### Work to complete:
Retype the entire listing below without changing any wording, and leave the pictures out of your answer.

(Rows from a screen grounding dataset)
>> START
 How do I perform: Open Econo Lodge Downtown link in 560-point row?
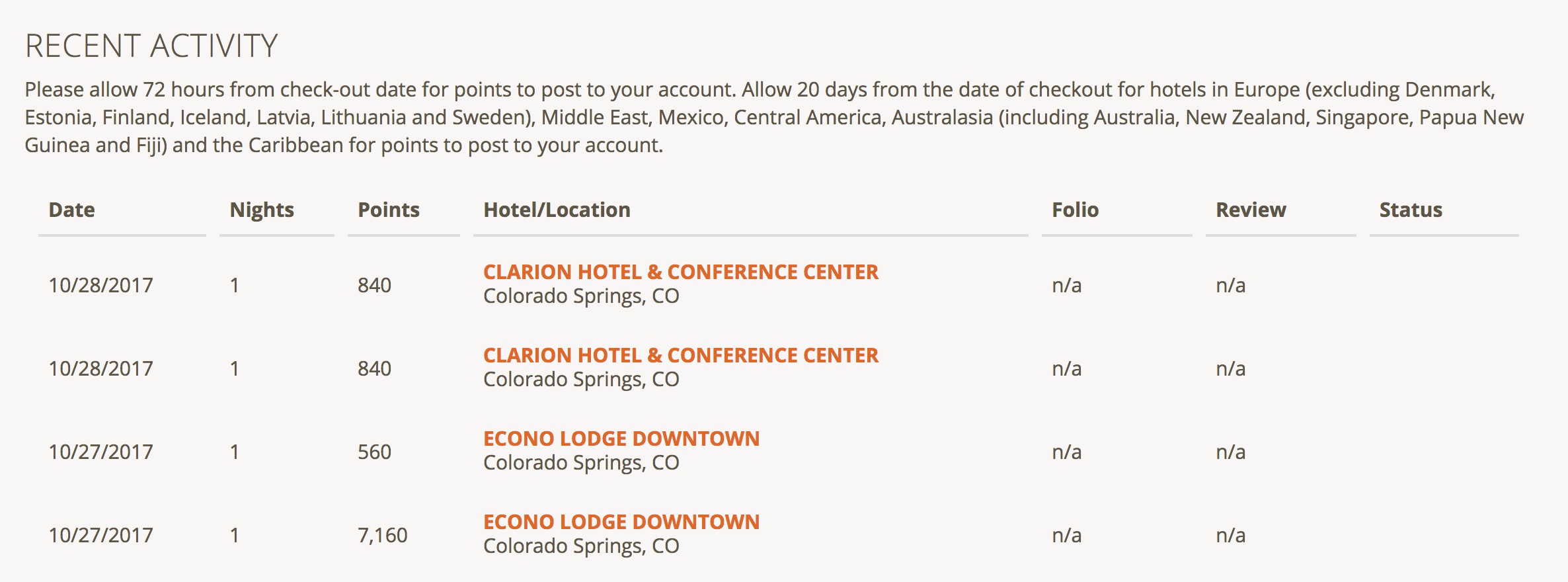click(621, 438)
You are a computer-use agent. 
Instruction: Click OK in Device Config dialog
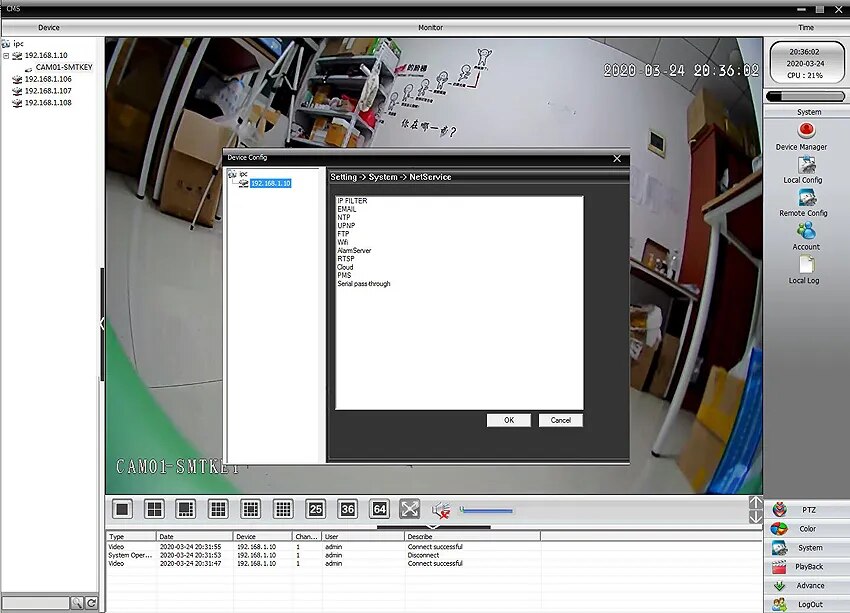click(508, 420)
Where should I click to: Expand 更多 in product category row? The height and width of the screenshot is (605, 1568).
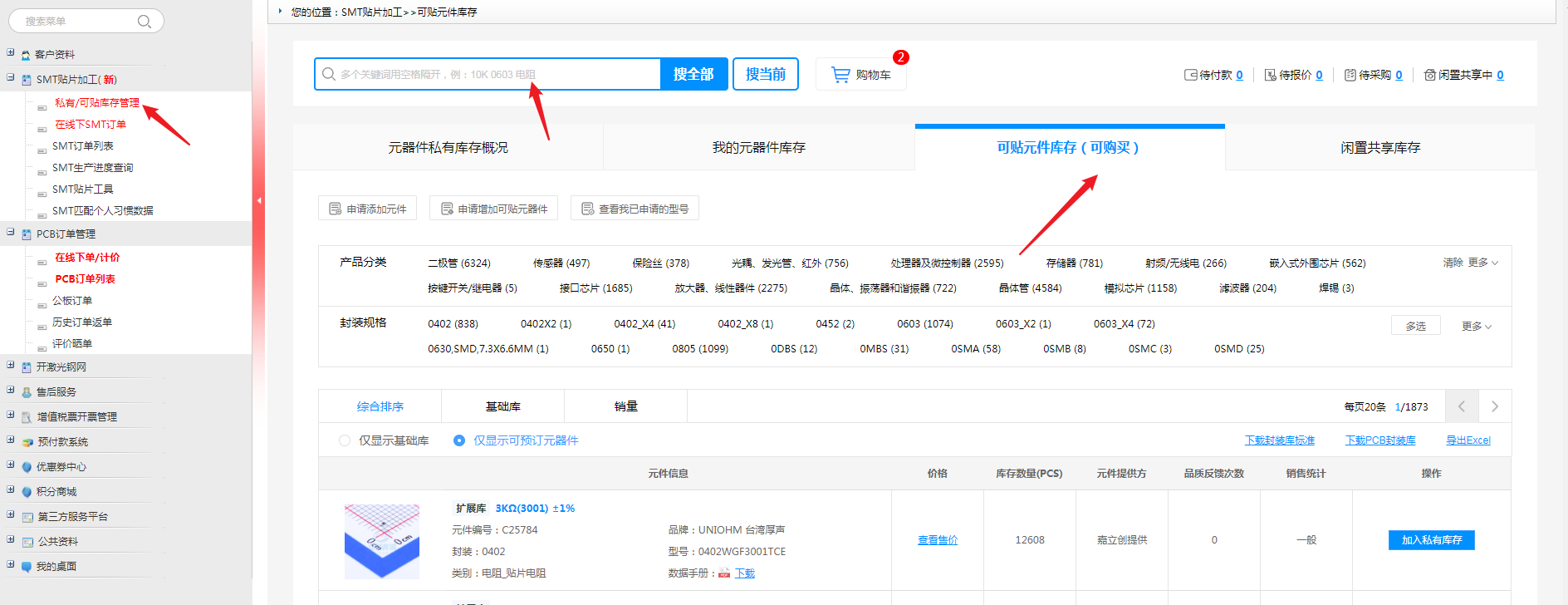point(1482,263)
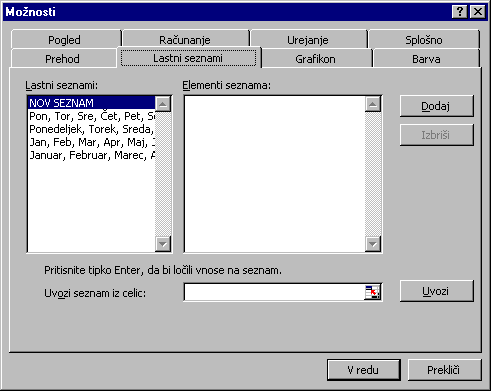
Task: Close the Možnosti dialog window
Action: [477, 12]
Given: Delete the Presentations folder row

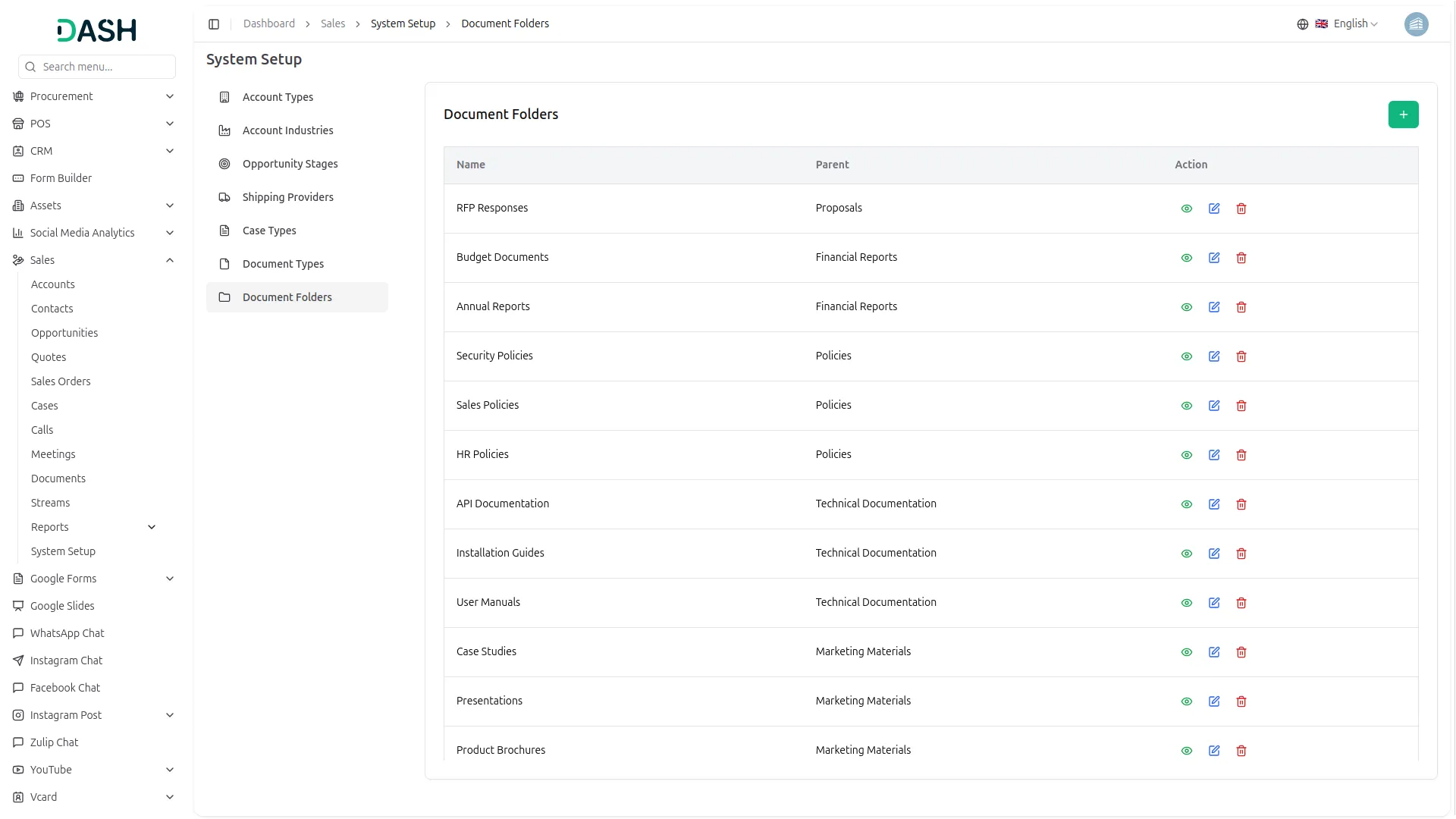Looking at the screenshot, I should [x=1241, y=701].
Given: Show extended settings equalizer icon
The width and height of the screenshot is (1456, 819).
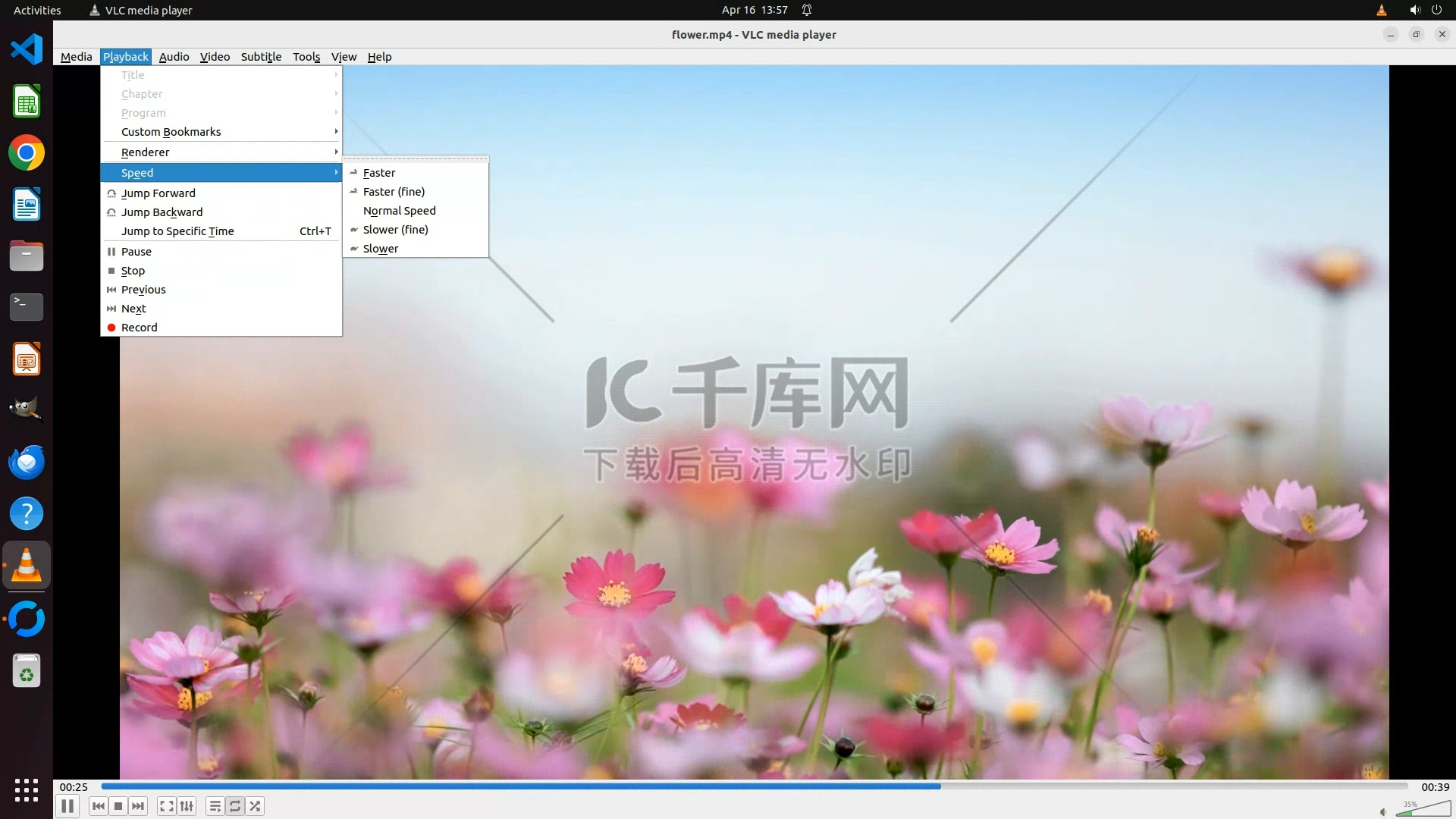Looking at the screenshot, I should 187,806.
>> END
### Expected answer:
 How do I perform: Open Econo Lodge Downtown link in 560-point row?
click(621, 438)
You are a computer-use agent. 
Instruction: Click OK in Device Config dialog
click(508, 420)
Where should I click to: Expand 更多 in product category row? The height and width of the screenshot is (605, 1568).
point(1482,263)
Task: Close the Možnosti dialog window
Action: [477, 12]
Given: Delete the Presentations folder row

Looking at the screenshot, I should [x=1241, y=701].
Given: Show extended settings equalizer icon
The width and height of the screenshot is (1456, 819).
Looking at the screenshot, I should 187,806.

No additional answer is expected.